# Records provided
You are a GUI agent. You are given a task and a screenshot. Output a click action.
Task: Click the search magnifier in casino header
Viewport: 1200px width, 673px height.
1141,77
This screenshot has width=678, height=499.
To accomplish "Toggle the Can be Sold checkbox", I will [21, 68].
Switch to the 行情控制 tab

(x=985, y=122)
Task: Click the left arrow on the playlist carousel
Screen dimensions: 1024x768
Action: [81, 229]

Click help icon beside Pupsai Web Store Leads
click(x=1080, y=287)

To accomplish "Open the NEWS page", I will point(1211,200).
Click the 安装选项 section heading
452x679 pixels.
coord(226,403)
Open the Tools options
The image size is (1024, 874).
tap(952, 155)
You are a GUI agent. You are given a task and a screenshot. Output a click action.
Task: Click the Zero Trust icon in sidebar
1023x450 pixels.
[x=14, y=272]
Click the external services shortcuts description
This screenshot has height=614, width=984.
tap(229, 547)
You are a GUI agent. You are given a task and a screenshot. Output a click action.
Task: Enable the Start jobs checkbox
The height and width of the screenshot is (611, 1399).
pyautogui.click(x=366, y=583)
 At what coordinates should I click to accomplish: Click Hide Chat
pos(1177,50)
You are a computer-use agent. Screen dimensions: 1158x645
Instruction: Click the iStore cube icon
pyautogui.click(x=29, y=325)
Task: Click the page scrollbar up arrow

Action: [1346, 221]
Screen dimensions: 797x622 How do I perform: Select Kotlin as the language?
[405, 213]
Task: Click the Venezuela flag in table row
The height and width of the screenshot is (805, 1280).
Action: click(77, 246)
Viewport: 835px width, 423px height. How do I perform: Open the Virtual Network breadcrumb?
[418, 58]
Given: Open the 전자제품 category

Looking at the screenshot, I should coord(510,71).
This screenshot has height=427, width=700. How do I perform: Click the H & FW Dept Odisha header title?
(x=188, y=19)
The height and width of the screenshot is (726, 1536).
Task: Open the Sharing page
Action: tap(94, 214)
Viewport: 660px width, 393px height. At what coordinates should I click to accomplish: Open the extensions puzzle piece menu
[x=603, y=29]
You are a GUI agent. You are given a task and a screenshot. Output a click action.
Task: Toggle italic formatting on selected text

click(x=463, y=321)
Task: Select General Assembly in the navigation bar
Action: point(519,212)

# Work to complete
The full listing is to be written out again, exactly as shown.

# Solved problem
You are a GUI agent. You are given a task and a screenshot. Output a click action.
Task: Click the search magnifier in casino header
Viewport: 1200px width, 673px height.
1141,77
This screenshot has width=678, height=499.
To accomplish "Toggle the Can be Sold checkbox", I will [21, 68].
Switch to the 行情控制 tab

(x=985, y=122)
Task: Click the left arrow on the playlist carousel
Screen dimensions: 1024x768
Action: [81, 229]

Click help icon beside Pupsai Web Store Leads
click(x=1080, y=287)

To accomplish "Open the NEWS page", I will point(1211,200).
Click the 安装选项 section heading
452x679 pixels.
coord(226,403)
Open the Tools options
The image size is (1024, 874).
tap(952, 155)
You are a GUI agent. You are given a task and a screenshot. Output a click action.
Task: Click the Zero Trust icon in sidebar
1023x450 pixels.
[x=14, y=272]
Click the external services shortcuts description
This screenshot has height=614, width=984.
tap(229, 547)
You are a GUI agent. You are given a task and a screenshot. Output a click action.
Task: Enable the Start jobs checkbox
The height and width of the screenshot is (611, 1399).
pyautogui.click(x=366, y=583)
 At what coordinates should I click to accomplish: Click Hide Chat
pos(1177,50)
You are a computer-use agent. Screen dimensions: 1158x645
Instruction: Click the iStore cube icon
pyautogui.click(x=29, y=325)
Task: Click the page scrollbar up arrow

Action: [1346, 221]
Screen dimensions: 797x622 How do I perform: Select Kotlin as the language?
[405, 213]
Task: Click the Venezuela flag in table row
The height and width of the screenshot is (805, 1280).
Action: click(77, 246)
Viewport: 835px width, 423px height. How do I perform: Open the Virtual Network breadcrumb?
[418, 58]
Given: Open the 전자제품 category

Looking at the screenshot, I should coord(510,71).
This screenshot has height=427, width=700. How do I perform: Click the H & FW Dept Odisha header title?
(x=188, y=19)
The height and width of the screenshot is (726, 1536).
Task: Open the Sharing page
Action: tap(94, 214)
Viewport: 660px width, 393px height. At what coordinates should I click to accomplish: Open the extensions puzzle piece menu
[x=603, y=29]
You are a GUI agent. You are given a task and a screenshot. Output a click action.
Task: Toggle italic formatting on selected text

click(x=463, y=321)
Task: Select General Assembly in the navigation bar
Action: point(519,212)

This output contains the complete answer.